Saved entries
--- --- ---

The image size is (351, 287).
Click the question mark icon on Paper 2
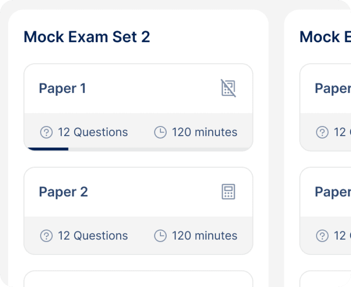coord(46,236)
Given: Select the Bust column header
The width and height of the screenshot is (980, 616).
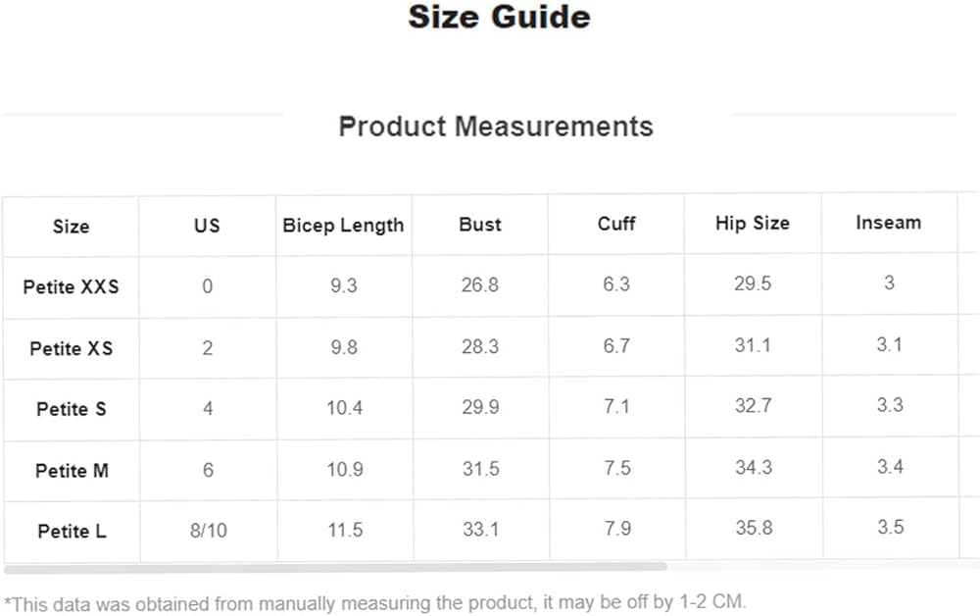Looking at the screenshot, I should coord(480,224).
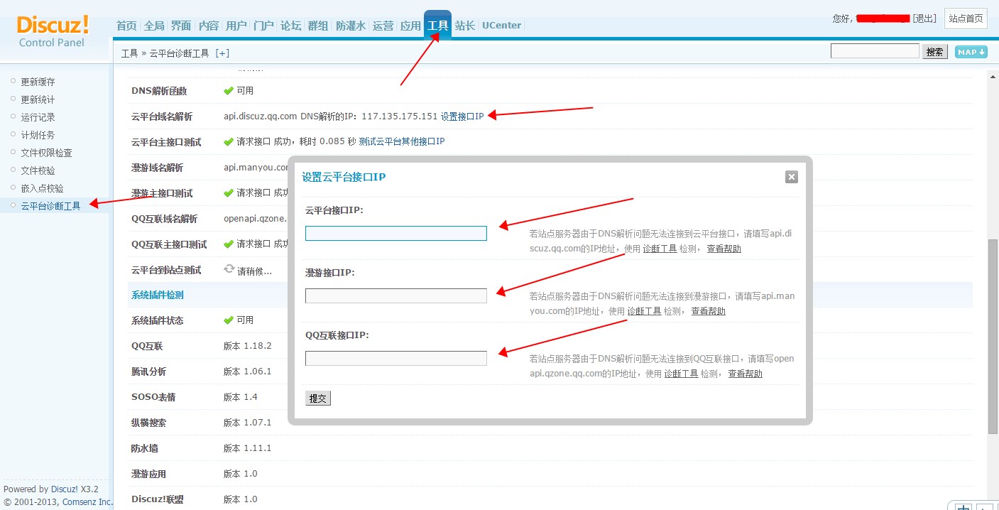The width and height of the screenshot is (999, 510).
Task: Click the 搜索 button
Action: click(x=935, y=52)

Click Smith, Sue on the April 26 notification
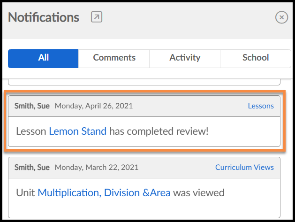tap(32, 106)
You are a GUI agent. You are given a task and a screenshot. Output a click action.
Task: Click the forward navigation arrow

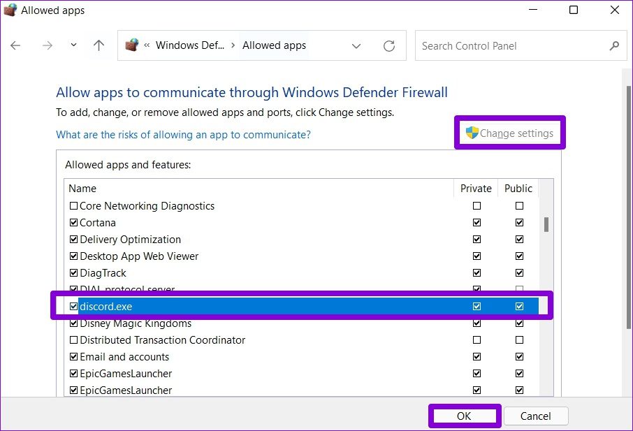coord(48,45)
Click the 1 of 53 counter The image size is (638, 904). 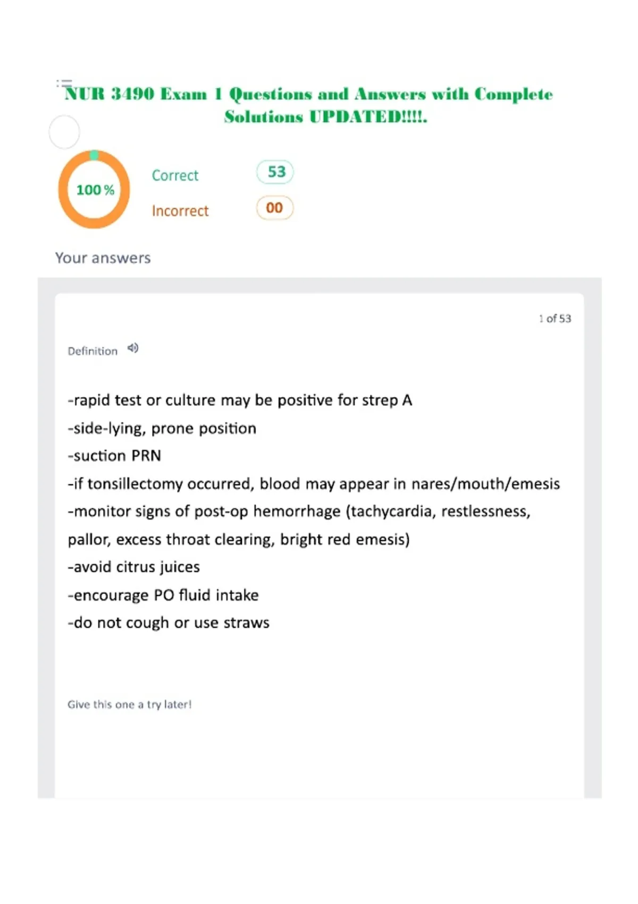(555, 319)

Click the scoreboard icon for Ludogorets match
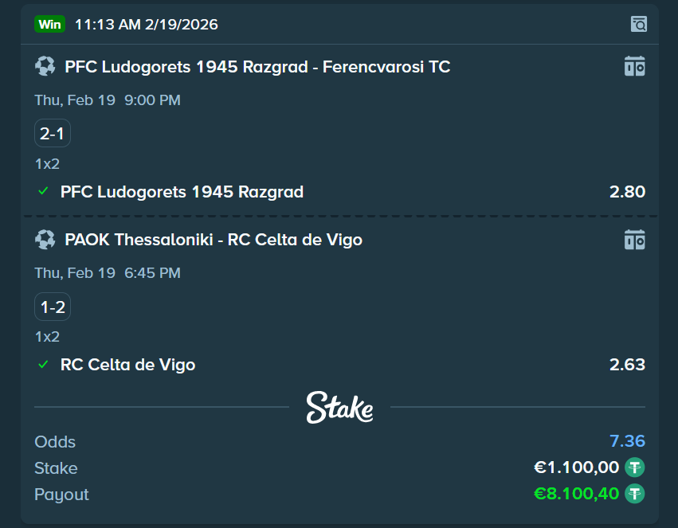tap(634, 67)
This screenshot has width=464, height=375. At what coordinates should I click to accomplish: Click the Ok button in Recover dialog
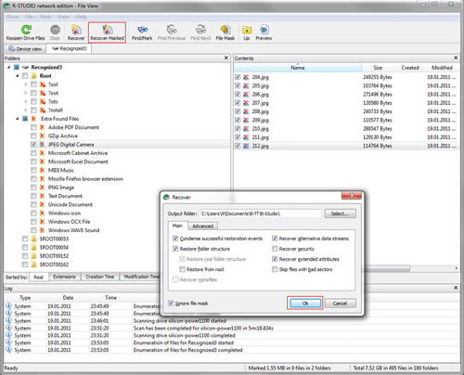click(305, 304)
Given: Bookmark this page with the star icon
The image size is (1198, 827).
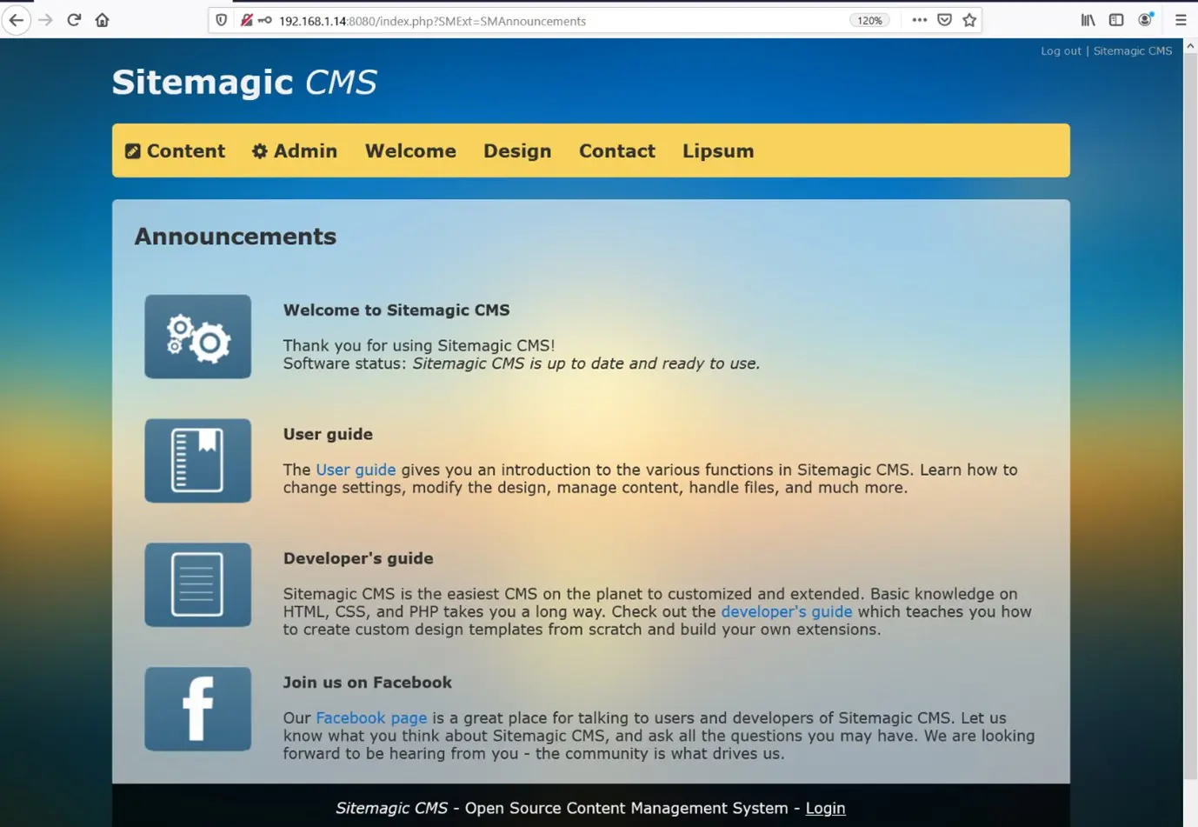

--- --- ---

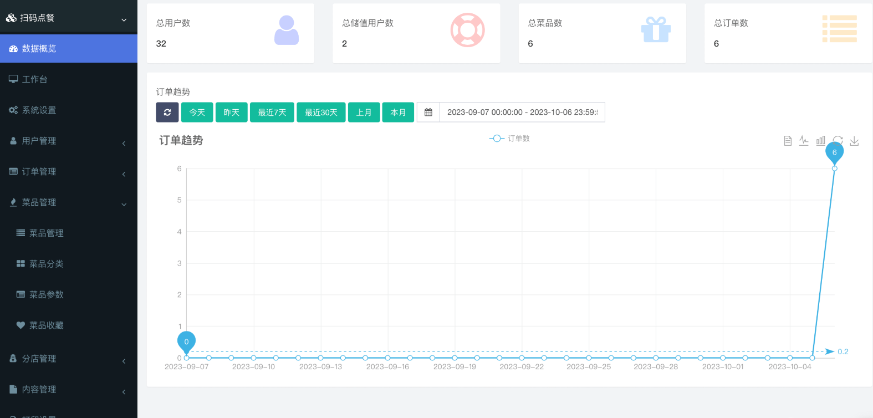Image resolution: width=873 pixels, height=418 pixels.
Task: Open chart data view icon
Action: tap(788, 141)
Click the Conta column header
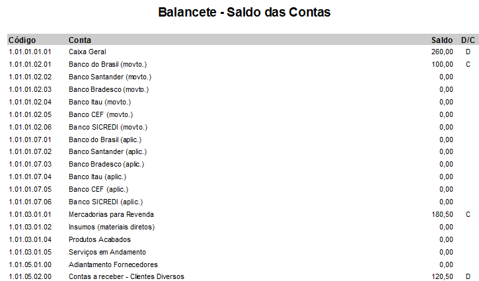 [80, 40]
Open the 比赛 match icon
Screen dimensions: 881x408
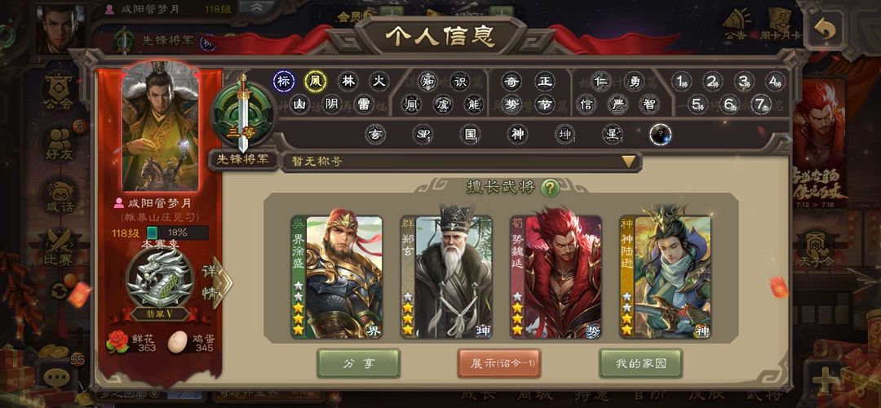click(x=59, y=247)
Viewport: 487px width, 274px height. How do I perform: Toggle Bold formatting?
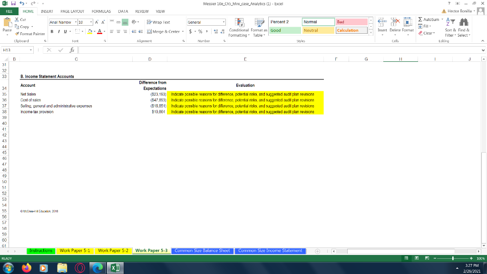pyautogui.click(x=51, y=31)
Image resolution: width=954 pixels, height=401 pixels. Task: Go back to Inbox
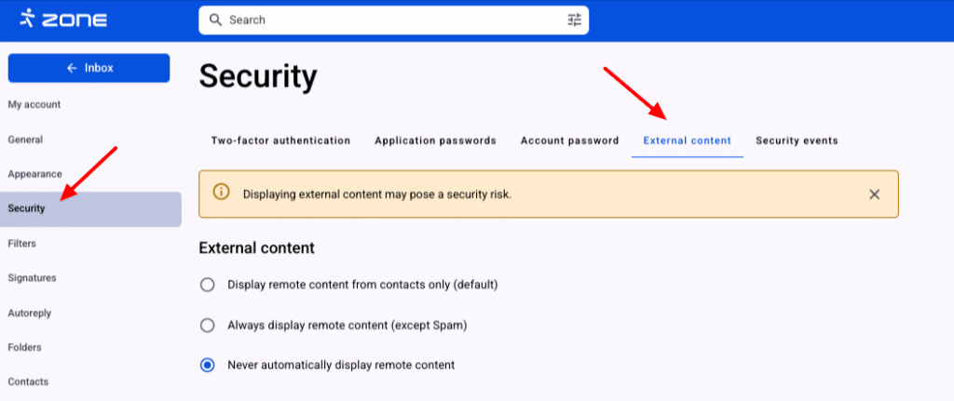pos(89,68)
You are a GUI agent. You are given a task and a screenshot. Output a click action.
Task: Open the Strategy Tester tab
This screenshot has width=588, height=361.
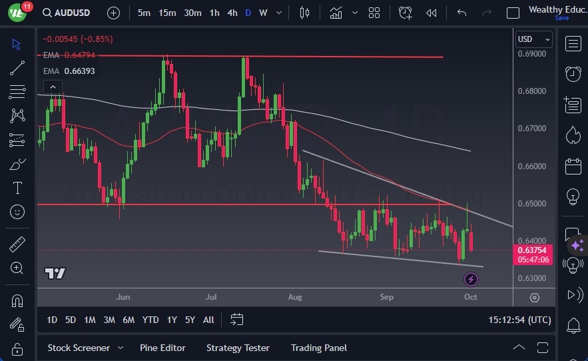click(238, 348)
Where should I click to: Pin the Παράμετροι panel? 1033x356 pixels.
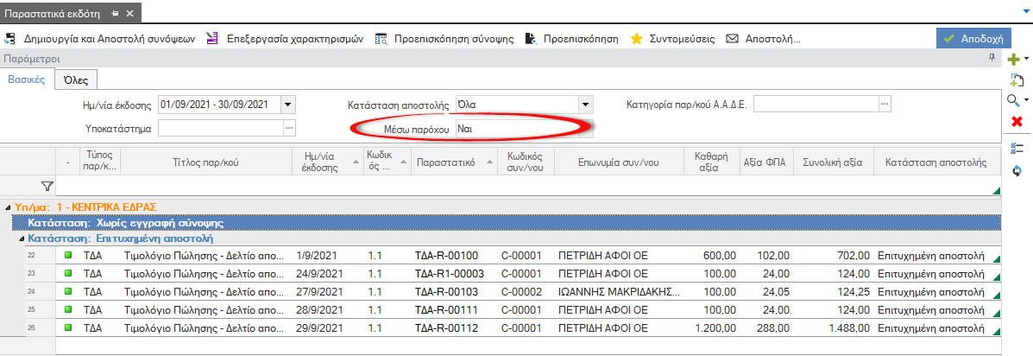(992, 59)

--- --- ---

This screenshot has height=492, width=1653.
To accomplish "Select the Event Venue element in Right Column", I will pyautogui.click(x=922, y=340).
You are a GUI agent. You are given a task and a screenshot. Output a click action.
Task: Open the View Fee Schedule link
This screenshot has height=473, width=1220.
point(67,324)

--- --- ---

(REQUIRED WORK):
Take every line from the records that holds "Select" and copy it down.

(SOLUTION TO THE EXERCISE):
Given: Select the Bust column header
To accomplish "Select the Event Venue element in Right Column", I will pyautogui.click(x=922, y=340).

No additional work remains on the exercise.